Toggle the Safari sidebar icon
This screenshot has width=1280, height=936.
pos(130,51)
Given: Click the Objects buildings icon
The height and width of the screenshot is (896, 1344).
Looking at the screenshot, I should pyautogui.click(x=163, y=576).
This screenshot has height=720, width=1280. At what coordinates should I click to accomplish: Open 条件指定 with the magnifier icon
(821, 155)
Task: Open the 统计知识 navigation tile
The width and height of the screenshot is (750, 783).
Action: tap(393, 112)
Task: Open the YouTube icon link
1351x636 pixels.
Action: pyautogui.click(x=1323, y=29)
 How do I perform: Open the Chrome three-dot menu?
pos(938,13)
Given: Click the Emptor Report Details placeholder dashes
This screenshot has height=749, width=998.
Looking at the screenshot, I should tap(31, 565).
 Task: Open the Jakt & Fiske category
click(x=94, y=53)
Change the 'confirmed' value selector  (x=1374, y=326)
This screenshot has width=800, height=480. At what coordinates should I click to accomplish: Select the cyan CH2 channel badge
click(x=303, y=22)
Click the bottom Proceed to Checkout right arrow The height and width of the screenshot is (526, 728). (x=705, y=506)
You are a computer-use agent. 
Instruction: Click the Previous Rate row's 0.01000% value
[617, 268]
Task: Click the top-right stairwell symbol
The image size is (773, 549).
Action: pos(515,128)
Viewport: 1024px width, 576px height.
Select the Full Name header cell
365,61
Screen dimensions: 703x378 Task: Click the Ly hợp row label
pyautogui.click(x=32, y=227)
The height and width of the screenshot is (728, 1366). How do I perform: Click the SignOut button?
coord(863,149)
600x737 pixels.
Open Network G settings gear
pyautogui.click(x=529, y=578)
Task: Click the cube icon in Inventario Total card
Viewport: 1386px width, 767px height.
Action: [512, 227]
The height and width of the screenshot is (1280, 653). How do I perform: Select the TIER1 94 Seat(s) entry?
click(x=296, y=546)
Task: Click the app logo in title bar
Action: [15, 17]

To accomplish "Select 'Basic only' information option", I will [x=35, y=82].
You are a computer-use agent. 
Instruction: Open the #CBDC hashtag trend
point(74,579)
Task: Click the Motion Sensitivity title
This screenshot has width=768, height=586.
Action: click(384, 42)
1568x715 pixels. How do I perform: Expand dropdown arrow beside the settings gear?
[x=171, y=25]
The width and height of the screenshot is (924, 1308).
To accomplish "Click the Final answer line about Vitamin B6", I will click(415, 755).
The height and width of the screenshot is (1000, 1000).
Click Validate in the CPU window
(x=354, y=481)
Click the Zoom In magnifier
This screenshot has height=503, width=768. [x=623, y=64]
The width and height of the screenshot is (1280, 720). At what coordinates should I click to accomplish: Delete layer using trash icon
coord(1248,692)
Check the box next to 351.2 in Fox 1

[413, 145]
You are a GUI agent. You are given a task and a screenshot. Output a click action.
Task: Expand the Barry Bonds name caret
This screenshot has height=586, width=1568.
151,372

● BRIEF
Every entry in the listing must be retyped exactly.

● RESPONSE TO THE EXERCISE
Toggle the Safari sidebar icon
This screenshot has width=1280, height=936.
pos(130,51)
Given: Click the Objects buildings icon
The height and width of the screenshot is (896, 1344).
Looking at the screenshot, I should pyautogui.click(x=163, y=576).
This screenshot has height=720, width=1280. At what coordinates should I click to accomplish: Open 条件指定 with the magnifier icon
(821, 155)
Task: Open the 统计知识 navigation tile
The width and height of the screenshot is (750, 783).
Action: tap(393, 112)
Task: Open the YouTube icon link
1351x636 pixels.
Action: pyautogui.click(x=1323, y=29)
 How do I perform: Open the Chrome three-dot menu?
pos(938,13)
Given: Click the Emptor Report Details placeholder dashes
This screenshot has height=749, width=998.
Looking at the screenshot, I should tap(31, 565).
 Task: Open the Jakt & Fiske category
click(x=94, y=53)
Change the 'confirmed' value selector  (x=1374, y=326)
This screenshot has width=800, height=480. At what coordinates should I click to accomplish: Select the cyan CH2 channel badge
click(x=303, y=22)
Click the bottom Proceed to Checkout right arrow The height and width of the screenshot is (526, 728). (x=705, y=506)
You are a computer-use agent. 
Instruction: Click the Previous Rate row's 0.01000% value
[617, 268]
Task: Click the top-right stairwell symbol
The image size is (773, 549).
Action: pos(515,128)
Viewport: 1024px width, 576px height.
Select the Full Name header cell
365,61
Screen dimensions: 703x378 Task: Click the Ly hợp row label
pyautogui.click(x=32, y=227)
The height and width of the screenshot is (728, 1366). How do I perform: Click the SignOut button?
coord(863,149)
600x737 pixels.
Open Network G settings gear
pyautogui.click(x=529, y=578)
Task: Click the cube icon in Inventario Total card
Viewport: 1386px width, 767px height.
Action: [512, 227]
The height and width of the screenshot is (1280, 653). How do I perform: Select the TIER1 94 Seat(s) entry?
click(x=296, y=546)
Task: Click the app logo in title bar
Action: [15, 17]

To accomplish "Select 'Basic only' information option", I will [x=35, y=82].
You are a computer-use agent. 
Instruction: Open the #CBDC hashtag trend
point(74,579)
Task: Click the Motion Sensitivity title
This screenshot has width=768, height=586.
Action: click(384, 42)
1568x715 pixels. How do I perform: Expand dropdown arrow beside the settings gear?
[x=171, y=25]
The width and height of the screenshot is (924, 1308).
To accomplish "Click the Final answer line about Vitamin B6", I will click(415, 755).
The height and width of the screenshot is (1000, 1000).
Click Validate in the CPU window
(x=354, y=481)
Click the Zoom In magnifier
This screenshot has height=503, width=768. [x=623, y=64]
The width and height of the screenshot is (1280, 720). At what coordinates should I click to accomplish: Delete layer using trash icon
coord(1248,692)
Check the box next to 351.2 in Fox 1

[413, 145]
You are a GUI agent. You are given a task and a screenshot. Output a click action.
Task: Expand the Barry Bonds name caret
This screenshot has height=586, width=1568.
151,372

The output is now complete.